A plant tour today likely won’t remotely resemble what tours look like a year from now, McKusker added. Operations at the Fort Smith plant, which employs roughly 1,250, have undergone a digital transformation in recent years. In addition to the advanced robotics and augmented reality on display at the facility, ABB has added virtual manufacturing lines through a simulation program called Flex Sim, which enables users to test new work cells or even entire production lines virtually as opposed to building and then testing new prototypes. Different configurations can be tested in seconds with sometimes dramatic results. Simulations can show how lead times could be dropped from weeks and in some cases, even months, to days.
ABB is a global leader in industrial robotics, and eight new robots recently were installed at the Fort Smith plant to handle motor windings and painting. The facility also added automated guided vehicles (AGVs) to further streamline production. Plus, new Power BI dashboards enable the Fort Smith operations group to create 60 live dashboards providing data in an intuitive, visual format, eliminating hours of report running and fragmenting.
ABB’s use of augmented reality affording users the chance to see digital overlays has greatly reduced the training curve and improved the quality and safety of plant processes. AR also enables ABB to significantly speed up employee training.
Ultimately, Green said, it’s about making manufacturing attractive again. And it certainly doesn’t hurt to offer technology like augmented reality and advanced robotics, not to mention a fast track to a fulfilling, high-paying career.
“When we can get students behind our walls, they see a bright, clean and climate-controlled environment. They see people working with state-of-the-art technology and equipment, making high-quality products, right here in the U.S.,” he said. “It’s essential for manufacturers to make the sector a viable career choice, regardless of whether a young person intends to go to college or not.”
Green stressed that doing so isn’t easy. An aging workforce, changing skill sets, traditional low unemployment and that lingering stigma can make attracting new blood to the industry a tough chore.

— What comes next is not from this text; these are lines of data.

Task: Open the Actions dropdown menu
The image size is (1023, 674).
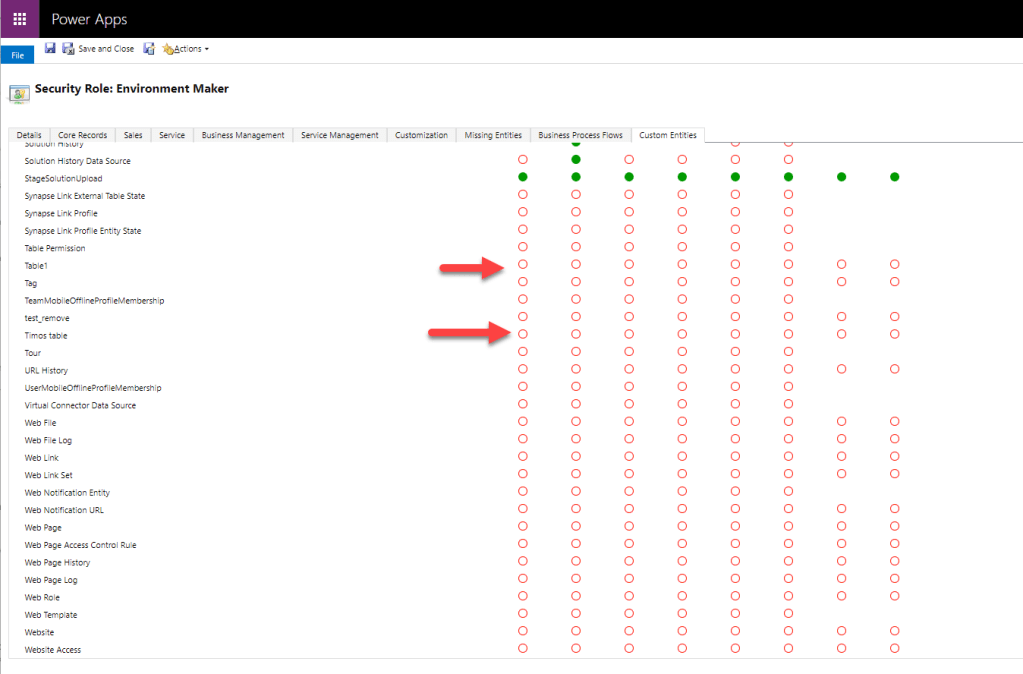Action: (x=186, y=49)
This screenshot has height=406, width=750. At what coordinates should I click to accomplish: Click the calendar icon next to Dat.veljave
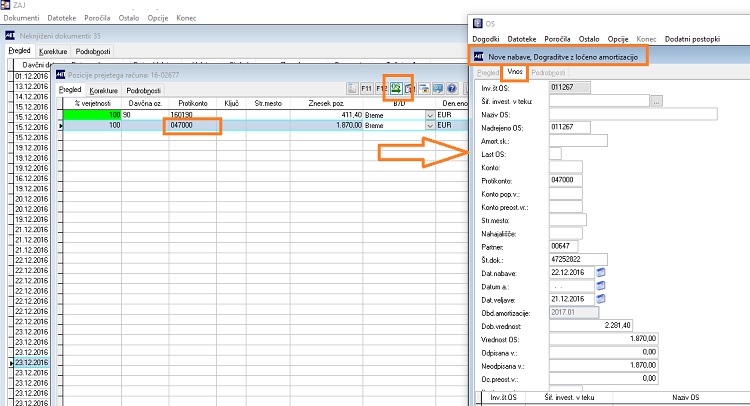pos(601,299)
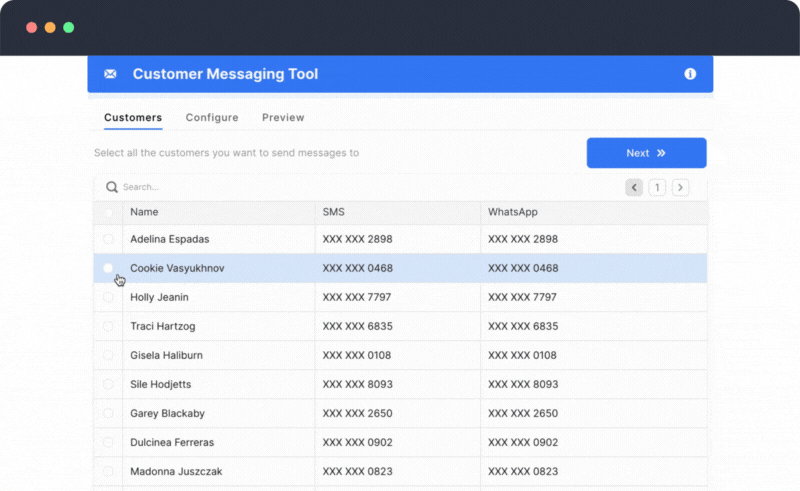Select checkbox for Adelina Espadas

click(108, 240)
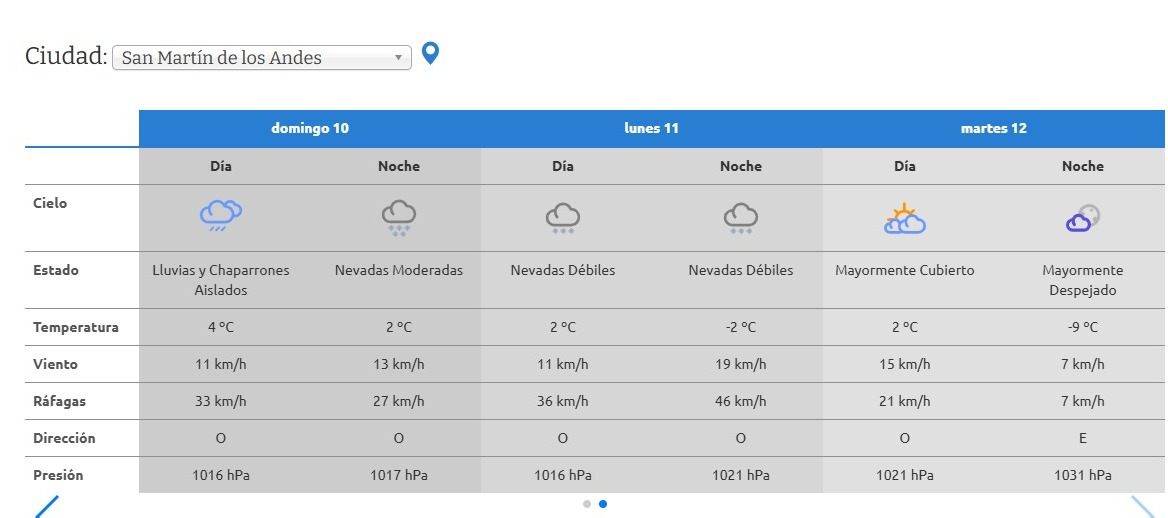Screen dimensions: 1168x518
Task: Click the Temperatura row label
Action: pyautogui.click(x=76, y=327)
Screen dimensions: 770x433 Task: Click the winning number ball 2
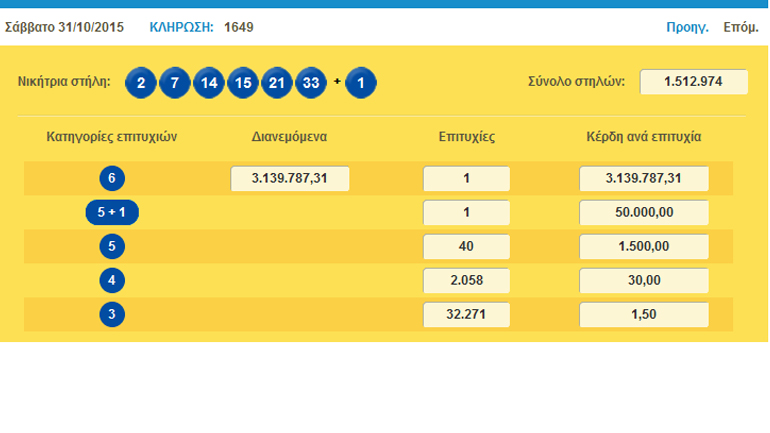pos(141,83)
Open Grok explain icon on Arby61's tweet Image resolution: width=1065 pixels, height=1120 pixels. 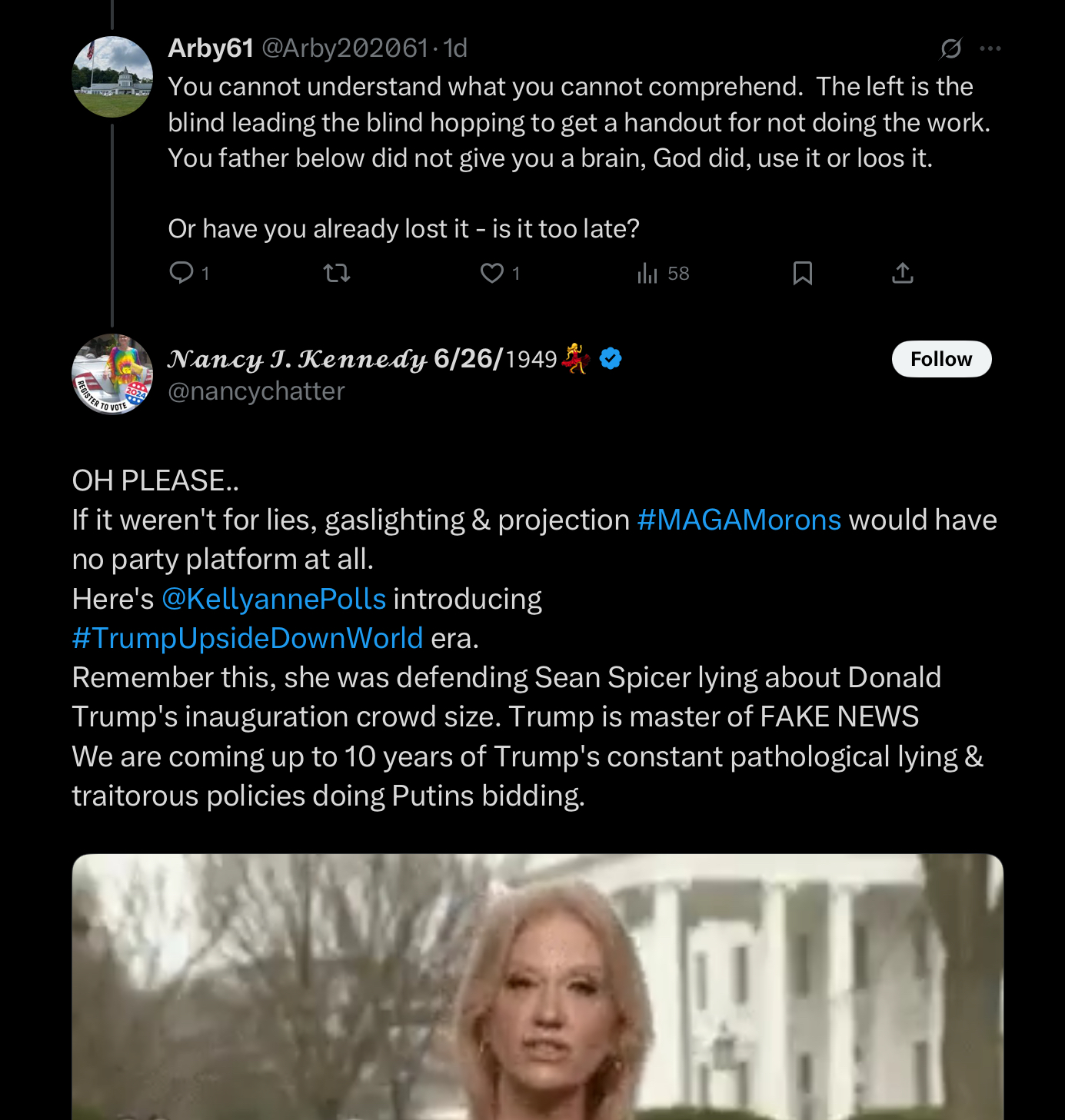(950, 48)
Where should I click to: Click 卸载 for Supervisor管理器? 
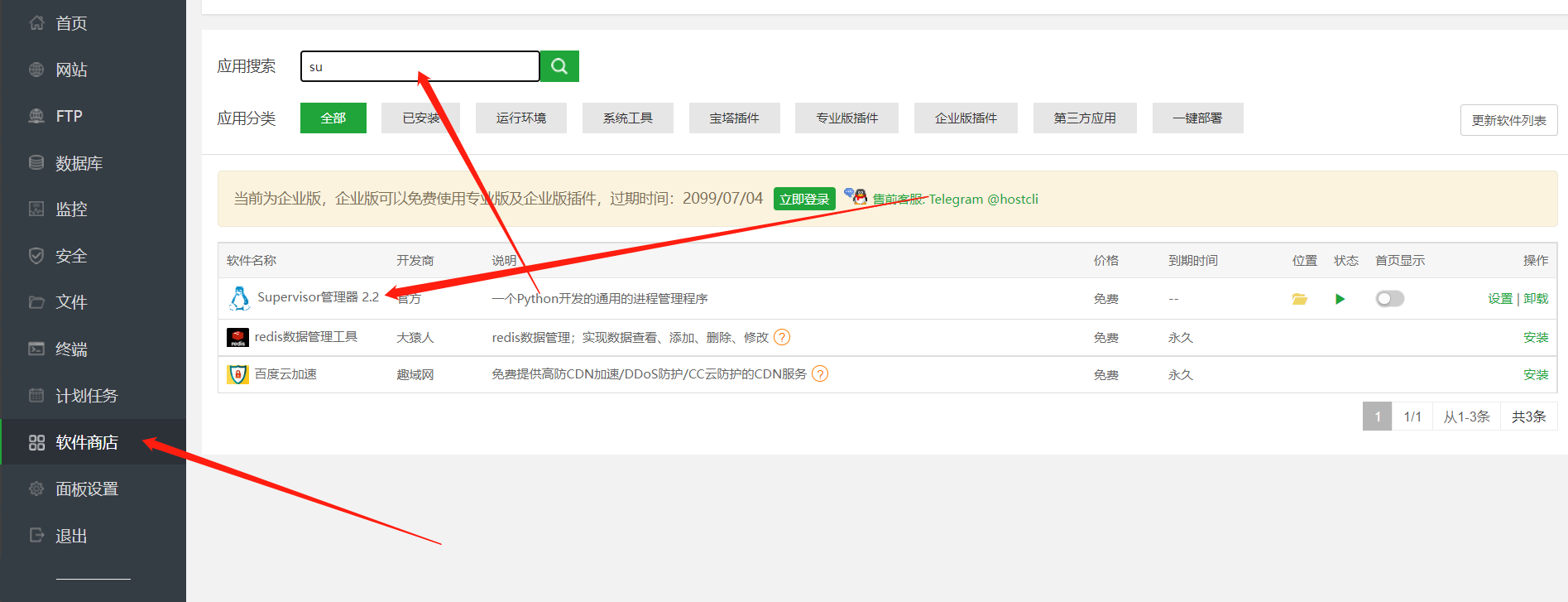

But by partnering with our local K-12 school systems, university and Chamber of Commerce to rethink career and technical education and expanding outreach to students as young as middle school, he thinks the narrative can be changed. And there’s more motivation to changing it — the economic development component.
“Companies looking to relocate look at a local workforce and communities that have established a pipeline of skilled talent,” Green said. “A pipeline of technically skilled talent makes sure your existing employers have what they need but also makes a community more attractive as a possible destination for new companies.”